Most of the journals publish articles in English, so it is perceived as the global language of science and research. However, a recent study indicated that around one third of the total research development in the field of conservation science is published in non-English languages such as Chinese, Japanese, Spanish and German, among others.
According to experts, the outreach and scientific impact of the research findings published in non-English languages is limited at international level. This means that researchers in distant parts of the world cannot access the knowledge due to problems in understanding key concepts due to language barrier.
The results of the study were published in the PLOS Biology journal. According to the researchers who conducted this worldwide research, publishing science in only one language creates barriers in transfer of scientific knowledge, according to Hindustan Times.
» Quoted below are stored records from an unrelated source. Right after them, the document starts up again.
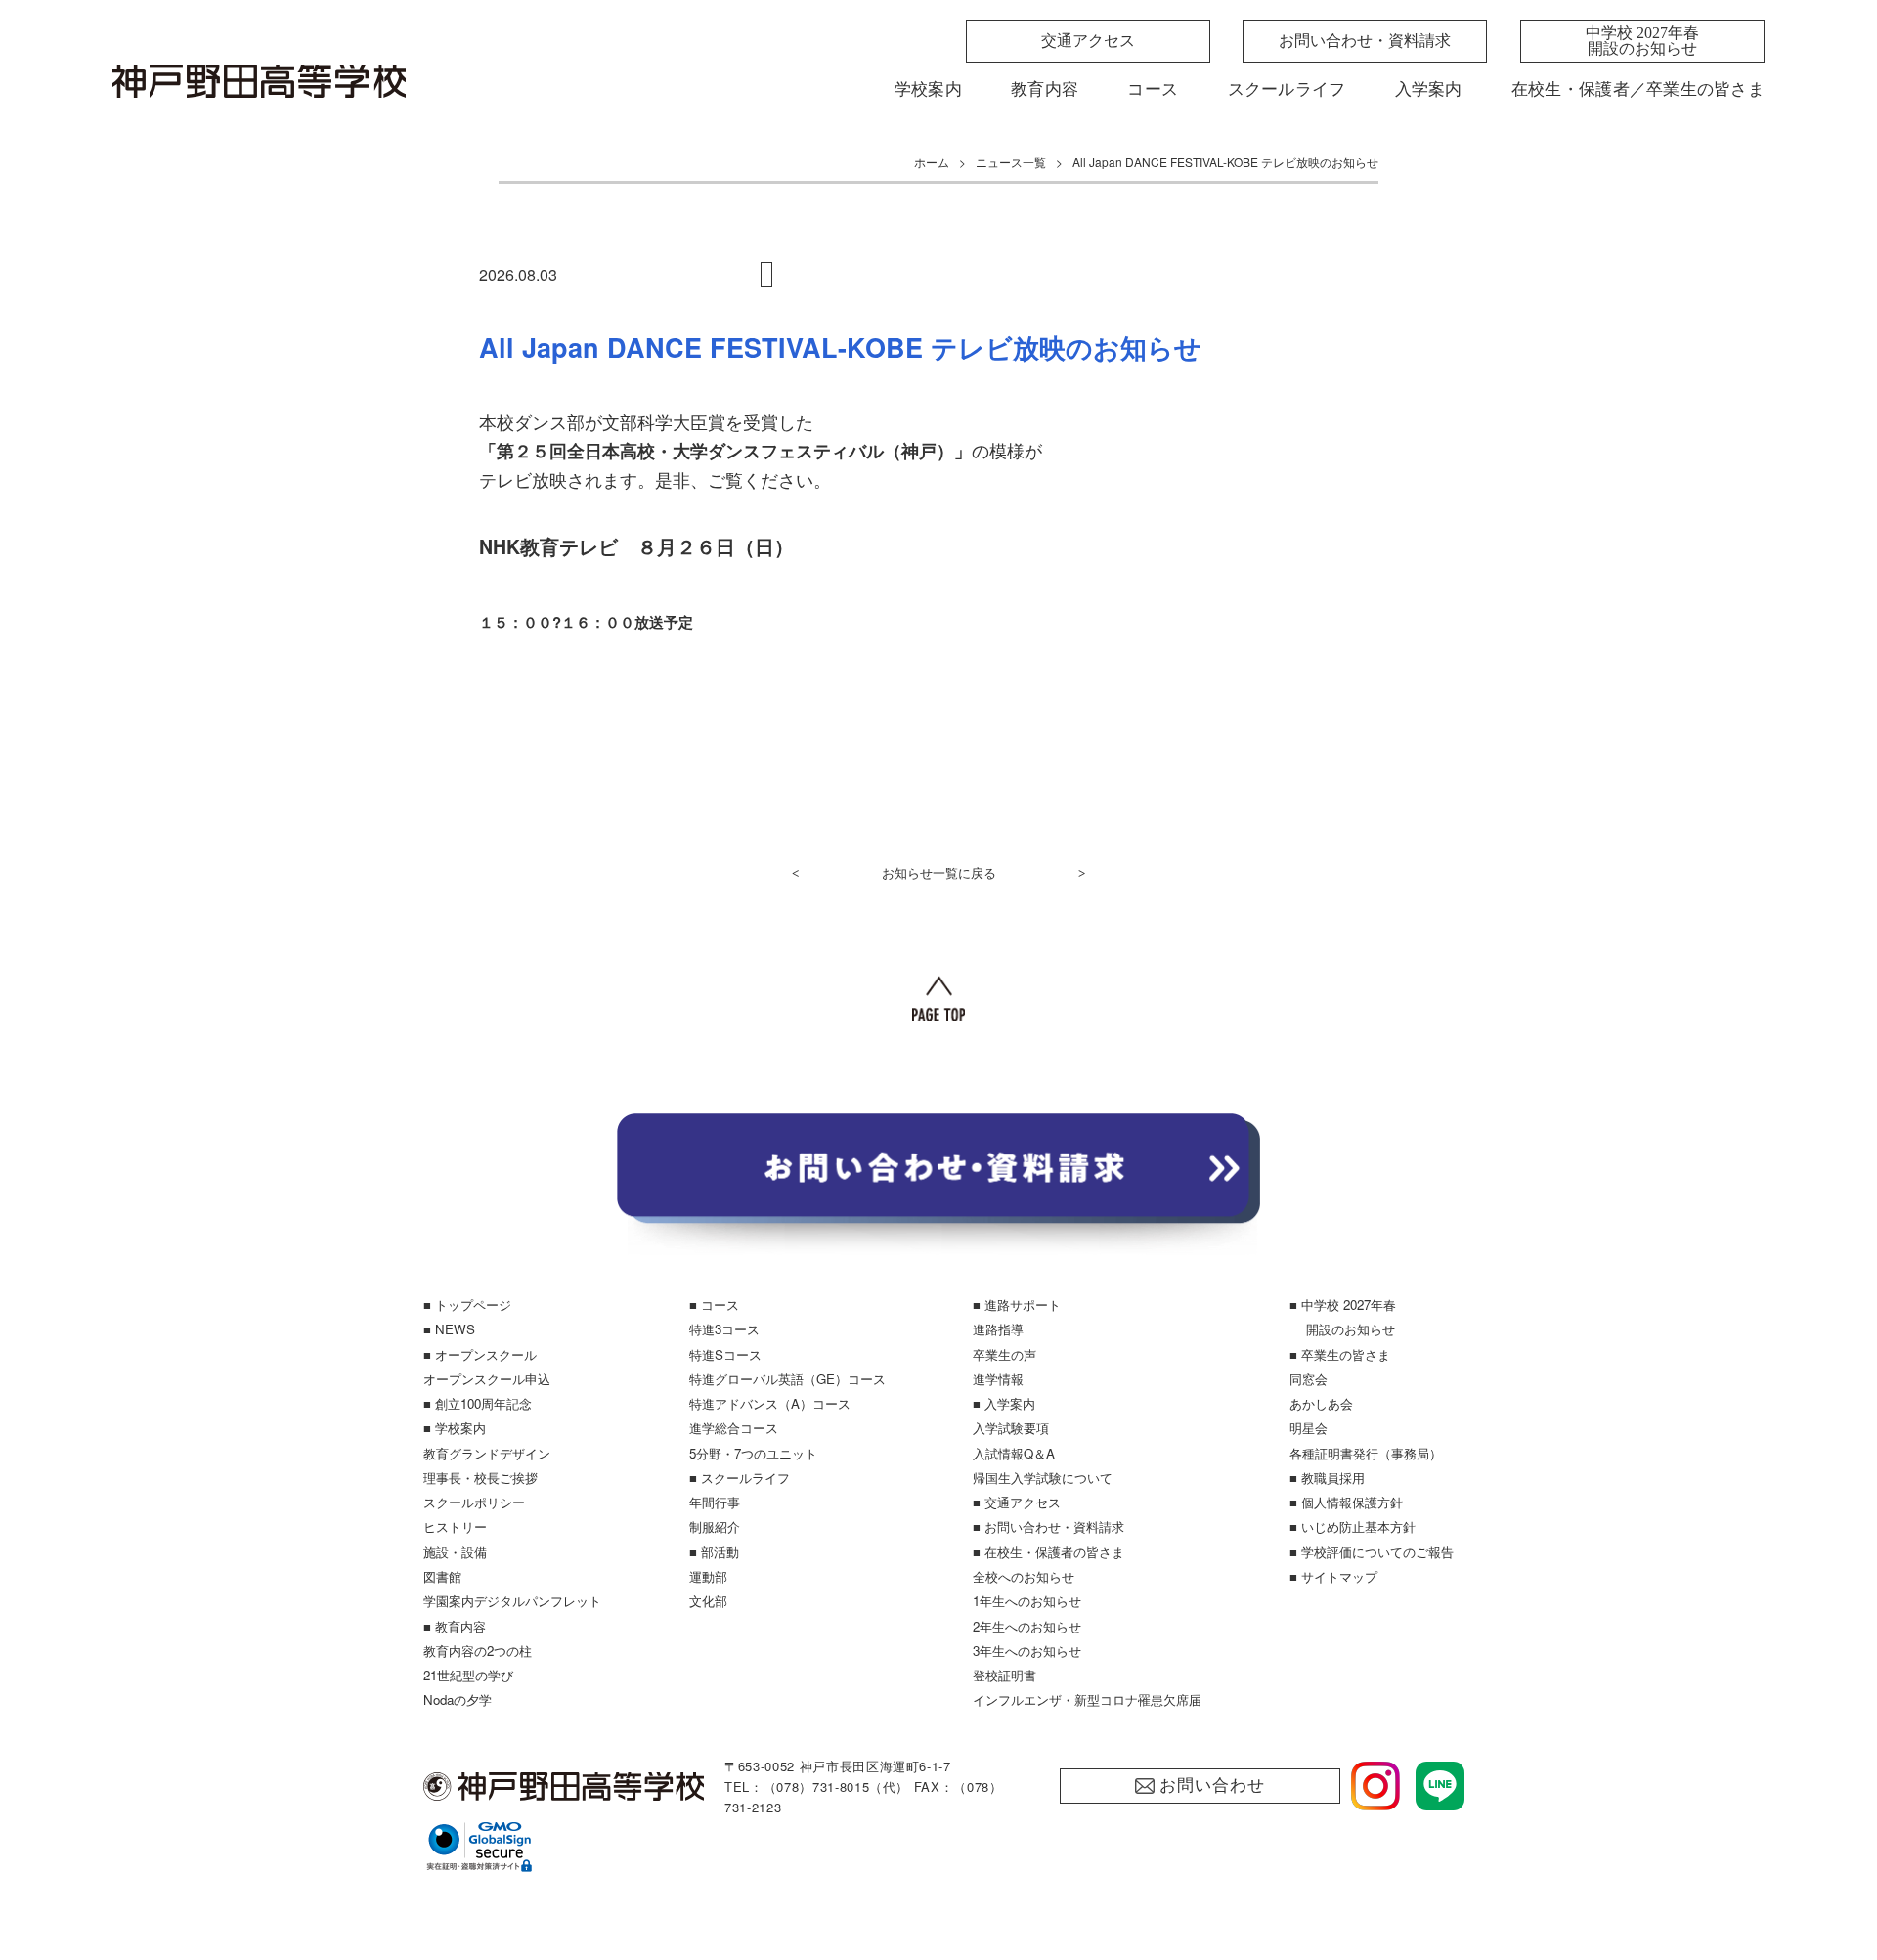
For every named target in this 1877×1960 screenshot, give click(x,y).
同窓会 (1308, 1379)
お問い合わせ (1211, 1785)
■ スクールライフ (739, 1477)
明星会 (1308, 1427)
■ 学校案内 (454, 1427)
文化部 (708, 1600)
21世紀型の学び (468, 1675)
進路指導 (998, 1329)
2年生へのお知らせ (1027, 1626)
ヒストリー (455, 1526)
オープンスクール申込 (486, 1379)
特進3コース (724, 1329)
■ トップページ (467, 1304)
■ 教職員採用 (1327, 1477)
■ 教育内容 (454, 1626)
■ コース (714, 1304)
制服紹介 (714, 1526)
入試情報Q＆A (1014, 1453)
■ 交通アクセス (1017, 1502)
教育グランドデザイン (486, 1453)
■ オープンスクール (480, 1354)
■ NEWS (449, 1329)
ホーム (931, 161)
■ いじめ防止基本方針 (1352, 1526)
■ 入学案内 (1004, 1403)
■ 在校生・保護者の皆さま (1048, 1552)
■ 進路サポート (1017, 1304)
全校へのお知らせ (1023, 1576)
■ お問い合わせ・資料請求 (1048, 1526)
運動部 (708, 1576)
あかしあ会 (1321, 1403)
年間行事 (714, 1502)
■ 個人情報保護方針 (1346, 1502)
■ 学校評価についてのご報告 (1371, 1552)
They have also suggested that publishing the basic summary of the key findings of research studies in multiple languages can help in better dispersal of research innovations among non-English speaking research peers. Additionally, they also proposed that universities and other funding agencies should encourage translation of published articles under the outreach evaluation criteria, Smithsonian reported.
Tatsuya Amano, Department of Zoology, Cambridge University and lead researcher of the project, said that, "While we recognize the importance of a lingua franca, and the contribution of English to science, the scientific community should not assume that all important information is published in English."
He also added that, "Scientific knowledge generated in the field by non-native English speakers is inevitably under-represented," and they are particularly devoid of access in dominant English-language academic journals. "This potentially renders local and indigenous knowledge unavailable in English."
The study is considered as a major step toward breaking boundaries and overcoming language barrier, which will help in promoting research and application of basic and advanced concepts of science and technology.